If I understand correctly, they just call it a limitation of the approach and in...

frankmcsherry · on Sept 12, 2017

I suspect you did not understand correctly? I just read their section 6, and they neither "just call it a limitation" (the section is three pages long, with several recommendations) nor invite anyone to sample the user base (this generally just focuses the privacy loss on the sampled people).

Which text were you reading that lead you to this conclusion?

cm2187 · on Sept 12, 2017

On sampling:

> It is likely that some attackers will aim to target specific users by isolating and analyzing reports from that user, or a small group of users that includes them. Even so, some randomly-chosen users need not fear such attacks at all...

For the limitation, the whole section 6.1 explains that this only protects a single question. If you collect more than single question, you must rely on other techniques to protect the privacy.

frankmcsherry · on Sept 12, 2017

Yes, I think you've misunderstood.

The text you've quoted is about how a random subset of the population is already immune to the issue of repeated queries, not that subsampling the population helps in any way. If you don't interrupt the quotation mid-sentence, it reads:

> Even so, some randomly-chosen users need not fear such attacks at all: with probability (1/2 f)^h, clients will generate a Permanent randomized response B with all 0s at the positions of set Bloom filter bits. Since these clients are not contributing any useful information to the collection process, targeting them individually by an attacker is counter-productive.

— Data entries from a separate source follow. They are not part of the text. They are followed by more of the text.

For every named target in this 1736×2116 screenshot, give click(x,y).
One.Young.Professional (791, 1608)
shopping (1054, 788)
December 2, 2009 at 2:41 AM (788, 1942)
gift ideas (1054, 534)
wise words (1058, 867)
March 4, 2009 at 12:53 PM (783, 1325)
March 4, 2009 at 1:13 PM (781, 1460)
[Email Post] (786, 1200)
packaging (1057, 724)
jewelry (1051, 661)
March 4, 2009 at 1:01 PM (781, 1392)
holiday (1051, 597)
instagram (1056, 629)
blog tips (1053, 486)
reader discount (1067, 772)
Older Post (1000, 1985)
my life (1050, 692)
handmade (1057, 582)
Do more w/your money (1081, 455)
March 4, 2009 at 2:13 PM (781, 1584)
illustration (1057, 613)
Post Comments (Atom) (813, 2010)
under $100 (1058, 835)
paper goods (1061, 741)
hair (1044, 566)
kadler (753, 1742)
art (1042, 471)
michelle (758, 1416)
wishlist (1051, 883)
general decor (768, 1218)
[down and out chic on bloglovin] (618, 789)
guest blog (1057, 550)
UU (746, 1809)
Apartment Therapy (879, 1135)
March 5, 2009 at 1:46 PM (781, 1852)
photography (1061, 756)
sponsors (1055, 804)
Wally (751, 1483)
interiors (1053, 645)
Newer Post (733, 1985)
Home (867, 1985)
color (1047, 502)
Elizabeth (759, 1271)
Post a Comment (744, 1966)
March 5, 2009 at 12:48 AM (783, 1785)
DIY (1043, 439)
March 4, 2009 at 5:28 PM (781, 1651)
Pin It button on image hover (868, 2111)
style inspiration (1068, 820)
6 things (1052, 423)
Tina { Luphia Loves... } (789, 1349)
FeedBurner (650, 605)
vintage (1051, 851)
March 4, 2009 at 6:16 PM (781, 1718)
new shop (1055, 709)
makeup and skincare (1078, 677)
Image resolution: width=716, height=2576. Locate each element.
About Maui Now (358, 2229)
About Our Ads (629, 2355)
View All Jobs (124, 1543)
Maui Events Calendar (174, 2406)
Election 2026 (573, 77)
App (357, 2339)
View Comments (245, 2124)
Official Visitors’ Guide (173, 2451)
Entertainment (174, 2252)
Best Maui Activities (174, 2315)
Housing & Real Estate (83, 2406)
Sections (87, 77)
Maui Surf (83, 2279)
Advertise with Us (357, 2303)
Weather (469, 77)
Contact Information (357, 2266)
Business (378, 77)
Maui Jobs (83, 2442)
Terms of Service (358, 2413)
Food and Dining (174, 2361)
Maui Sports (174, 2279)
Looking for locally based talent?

The whole of section 6.1 is not about how it only protects a single question, it is about how one ensures that the single-question protections generalize to larger surveys, concluding that

> This issue, however, can be mostly handled with careful collection design.

cm2187 · on Sept 12, 2017

Sampling and taking a random subset of the population are synonymous.

But my point is precisely that this technique helps with a single question. As soon as you are doing continuous mass collection you don't really get any privacy protection from this technique, and you have to rely on other techniques (encryption, etc).

yorwba · on Sept 12, 2017

There are two kinds of sampling involved here: selecting whom to ask a question, and individuals selecting their responses. The random subset of the population is determined by their own choices, that lead them to never say anything useful. An attacker has no influence on this, so if their target is within that group, the attack can't succeed.